**本文**
◆ ◆ ◆ ◆ ◆
「俱会一処」という希望~別れの先のつながり

堀亜砂子
堀亜砂子

想いと豊かさを未来へ繋ぐ案内人
相続対策コンサルタント
堀亜砂子です!

「俱会一処」とは?

浄土真宗で大切にされる「俱会一処(ぐえいっしょ)」という言葉をご存じでしょうか?


「俱会一処」とは、
下記のような由来から「みんなが一緒に一つの場所で出会う」という意味で、


俱(ぐ):一緒に、共にという意味。
会(えい):会う、出会うという意味。
一処(いっしょ):一つの場所、同じ所という意味。


仏教では特に阿弥陀仏の浄土で共に再会することを指します。


どんな境遇であっても必ず浄土で再会できる」という希望を示すこの言葉は、
私にとってとても特別な意味を持っています。


実家の仏壇に置かれていた過去帳の表紙に、
この「俱会一処」という言葉が書かれていました。
◆ ◆ ◆ ◆ ◆
**データ抜粋**
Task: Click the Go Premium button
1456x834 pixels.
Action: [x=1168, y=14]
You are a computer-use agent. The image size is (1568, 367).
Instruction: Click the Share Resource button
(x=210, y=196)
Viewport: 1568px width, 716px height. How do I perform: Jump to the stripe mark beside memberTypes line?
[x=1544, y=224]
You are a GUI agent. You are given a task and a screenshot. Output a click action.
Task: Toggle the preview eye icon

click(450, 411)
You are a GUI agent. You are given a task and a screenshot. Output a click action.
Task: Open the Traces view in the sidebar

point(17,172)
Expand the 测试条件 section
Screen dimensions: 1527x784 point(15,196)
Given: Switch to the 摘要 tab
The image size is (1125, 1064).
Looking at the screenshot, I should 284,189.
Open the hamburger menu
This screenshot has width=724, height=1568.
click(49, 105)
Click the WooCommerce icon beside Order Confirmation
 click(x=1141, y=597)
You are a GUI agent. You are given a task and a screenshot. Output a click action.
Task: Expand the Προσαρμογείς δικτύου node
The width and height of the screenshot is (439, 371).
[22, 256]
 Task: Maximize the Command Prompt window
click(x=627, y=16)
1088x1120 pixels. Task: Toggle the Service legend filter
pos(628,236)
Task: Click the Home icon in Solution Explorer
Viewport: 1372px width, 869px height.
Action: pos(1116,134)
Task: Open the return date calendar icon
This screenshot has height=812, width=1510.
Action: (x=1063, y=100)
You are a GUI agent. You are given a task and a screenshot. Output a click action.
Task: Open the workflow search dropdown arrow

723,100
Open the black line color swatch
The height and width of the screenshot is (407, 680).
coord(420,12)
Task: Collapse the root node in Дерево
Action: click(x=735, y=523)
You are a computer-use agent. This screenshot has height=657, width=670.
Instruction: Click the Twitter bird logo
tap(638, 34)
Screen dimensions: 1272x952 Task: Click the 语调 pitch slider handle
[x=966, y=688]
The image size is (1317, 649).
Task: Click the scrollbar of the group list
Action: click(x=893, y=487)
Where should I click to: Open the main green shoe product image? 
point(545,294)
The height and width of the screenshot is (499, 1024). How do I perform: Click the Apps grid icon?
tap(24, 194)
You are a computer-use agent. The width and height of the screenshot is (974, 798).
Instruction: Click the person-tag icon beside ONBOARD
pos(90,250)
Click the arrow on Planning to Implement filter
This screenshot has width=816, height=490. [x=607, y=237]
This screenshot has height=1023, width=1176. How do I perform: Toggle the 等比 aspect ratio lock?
◆ ◆ ◆ ◆ ◆
**取り組む課題**
[a] 本文によると、「俱会一処」という言葉は何に書かれていましたか。
[b] 本文の一部を一字一句そのまま書き写してください。「一処(いっしょ):一つの場所、同じ所という意味。」を含むところから始め、「この「俱会一処」という言葉が書かれていました。」で終えること。

**課題の解答**
[a] 実家の仏壇に置かれていた過去帳の表紙です。

[b]
一処(いっしょ):一つの場所、同じ所という意味。


仏教では特に阿弥陀仏の浄土で共に再会することを指します。


どんな境遇であっても必ず浄土で再会できる」という希望を示すこの言葉は、
私にとってとても特別な意味を持っています。


実家の仏壇に置かれていた過去帳の表紙に、
この「俱会一処」という言葉が書かれていました。